If you have bought a new home in Maryland during the last several years, including a new condominium, your purchase likely included what are commonly referred to as “ten-year warranty” policies.” But a careful reading of the typical provisions of many of these policies reveals that the suggested coverage benefits are nearly non-existent. In fact, the policies often offer little, if anything, beyond the warranty obligations that the law imposes on new home sellers regardless of whether a warranty policy is offered. The initial coverage under these policies is usually not provided by the warranty company, but is the builder’s obligation alone; an obligation that the builder would have in any event. Only in year three does the policy coverage usually commence, and then only for “structural defects,” and only if one of numerous exclusions does not apply. Indeed, these policies do not provide any meaningful reason for homebuyers to feel assured that building defects in their new home will be corrected for a period of ten years.
In 1990, the Maryland General Assembly enacted legislation allowing new home builders to offer “new home warranty security plans,” and set certain minimum warranty requirements. Md. Real Prop. Code Ann. §10-601 et seq. Builders were authorized to participate in a security plan offered by a warranty company.
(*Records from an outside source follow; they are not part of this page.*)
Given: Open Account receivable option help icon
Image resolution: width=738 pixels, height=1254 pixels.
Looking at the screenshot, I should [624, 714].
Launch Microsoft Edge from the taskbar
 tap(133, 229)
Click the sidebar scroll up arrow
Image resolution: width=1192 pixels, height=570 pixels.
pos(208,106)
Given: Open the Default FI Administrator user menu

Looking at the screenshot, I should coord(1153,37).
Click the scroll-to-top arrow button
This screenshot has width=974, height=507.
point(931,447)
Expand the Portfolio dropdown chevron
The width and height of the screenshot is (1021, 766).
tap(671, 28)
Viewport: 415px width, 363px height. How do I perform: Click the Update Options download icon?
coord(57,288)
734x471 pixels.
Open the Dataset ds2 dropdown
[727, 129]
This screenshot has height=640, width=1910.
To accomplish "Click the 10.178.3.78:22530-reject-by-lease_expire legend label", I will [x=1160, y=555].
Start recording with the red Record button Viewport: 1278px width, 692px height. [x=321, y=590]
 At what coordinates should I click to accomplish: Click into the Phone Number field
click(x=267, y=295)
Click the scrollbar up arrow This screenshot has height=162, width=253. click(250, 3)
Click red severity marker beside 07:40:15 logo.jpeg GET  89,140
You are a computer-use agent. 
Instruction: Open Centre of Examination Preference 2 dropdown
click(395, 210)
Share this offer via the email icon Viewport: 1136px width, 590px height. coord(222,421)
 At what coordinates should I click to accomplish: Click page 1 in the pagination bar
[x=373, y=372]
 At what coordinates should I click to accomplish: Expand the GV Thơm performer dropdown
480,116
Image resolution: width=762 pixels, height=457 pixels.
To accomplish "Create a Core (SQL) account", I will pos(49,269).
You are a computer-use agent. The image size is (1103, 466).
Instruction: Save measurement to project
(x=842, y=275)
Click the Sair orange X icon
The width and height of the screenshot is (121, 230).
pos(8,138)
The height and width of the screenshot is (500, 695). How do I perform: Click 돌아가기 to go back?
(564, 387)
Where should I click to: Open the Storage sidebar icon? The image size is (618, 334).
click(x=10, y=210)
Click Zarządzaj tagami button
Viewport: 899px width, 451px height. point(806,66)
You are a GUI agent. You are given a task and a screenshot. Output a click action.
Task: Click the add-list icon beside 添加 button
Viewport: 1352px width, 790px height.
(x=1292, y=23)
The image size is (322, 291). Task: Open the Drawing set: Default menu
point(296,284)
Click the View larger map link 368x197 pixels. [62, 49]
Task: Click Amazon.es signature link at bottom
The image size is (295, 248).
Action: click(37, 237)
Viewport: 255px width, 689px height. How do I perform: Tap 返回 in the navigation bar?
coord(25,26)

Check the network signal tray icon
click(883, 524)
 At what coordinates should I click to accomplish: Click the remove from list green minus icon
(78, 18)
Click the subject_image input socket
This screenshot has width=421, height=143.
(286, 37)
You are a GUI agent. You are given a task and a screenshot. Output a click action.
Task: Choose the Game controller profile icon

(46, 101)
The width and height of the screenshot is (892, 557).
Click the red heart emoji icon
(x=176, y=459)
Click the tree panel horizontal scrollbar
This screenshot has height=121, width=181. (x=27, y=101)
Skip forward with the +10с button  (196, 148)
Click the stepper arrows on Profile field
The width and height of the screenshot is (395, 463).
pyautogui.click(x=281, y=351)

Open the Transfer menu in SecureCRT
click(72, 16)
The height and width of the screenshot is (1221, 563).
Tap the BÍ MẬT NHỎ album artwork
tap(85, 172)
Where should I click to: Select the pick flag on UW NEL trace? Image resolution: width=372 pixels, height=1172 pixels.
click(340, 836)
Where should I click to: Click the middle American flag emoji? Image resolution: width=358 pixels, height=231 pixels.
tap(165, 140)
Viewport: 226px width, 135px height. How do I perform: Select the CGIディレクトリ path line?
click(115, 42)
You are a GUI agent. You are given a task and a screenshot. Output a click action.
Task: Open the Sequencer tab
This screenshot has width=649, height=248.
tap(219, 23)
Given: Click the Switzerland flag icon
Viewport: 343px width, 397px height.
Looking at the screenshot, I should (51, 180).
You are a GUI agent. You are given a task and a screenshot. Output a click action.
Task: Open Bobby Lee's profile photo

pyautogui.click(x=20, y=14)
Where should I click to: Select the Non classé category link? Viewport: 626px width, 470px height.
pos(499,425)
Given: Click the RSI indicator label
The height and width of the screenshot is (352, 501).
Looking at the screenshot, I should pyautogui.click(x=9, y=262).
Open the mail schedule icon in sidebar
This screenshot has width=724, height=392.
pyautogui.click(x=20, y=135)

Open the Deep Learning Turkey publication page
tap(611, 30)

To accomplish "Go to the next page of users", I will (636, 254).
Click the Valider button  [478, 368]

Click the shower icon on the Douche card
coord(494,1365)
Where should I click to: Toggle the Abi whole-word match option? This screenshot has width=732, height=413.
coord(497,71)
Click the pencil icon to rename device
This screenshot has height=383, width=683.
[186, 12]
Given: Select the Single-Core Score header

For the first year, the law requires, at a minimum, that the plan provide that “the new home is free from any defects in materials and workmanship.” This appears to offer some special benefit, but it really does not. In practice, most of these warranty plans provide that the builder, not the warranty company, is responsible for correcting defects during the first year. But this obligation already exists by virtue of Md. Real Prop. Code Ann. §10-203, which requires a warranty that all new homes are (1) free of faulty materials; (2) constructed according to sound engineering standards; (3) constructed in a workmanlike manner; and (4) fit for habitation. This statutory new home warranty runs for one year for defects in general, and two years for structural defects.
Condominium purchasers receive further statutory warranties in addition to those provided to all new home purchasers. Under Section 11-131 of the Maryland Condominium Act, every new condominium unit is also warranted for one year against “any defects in materials or workmanship in the construction of walls, ceilings, floors, and heating and air conditioning systems;” and it is further warranted that the heating and air conditioning systems will meet certain performance standards for maintaining temperature. And the significant portions of the common elements of a condominium, including “the roof, foundation, external and supporting walls, mechanical, electrical, and plumbing systems, and other structural elements” are warranted by law for three years from the transfer of title to the first unit in the complex.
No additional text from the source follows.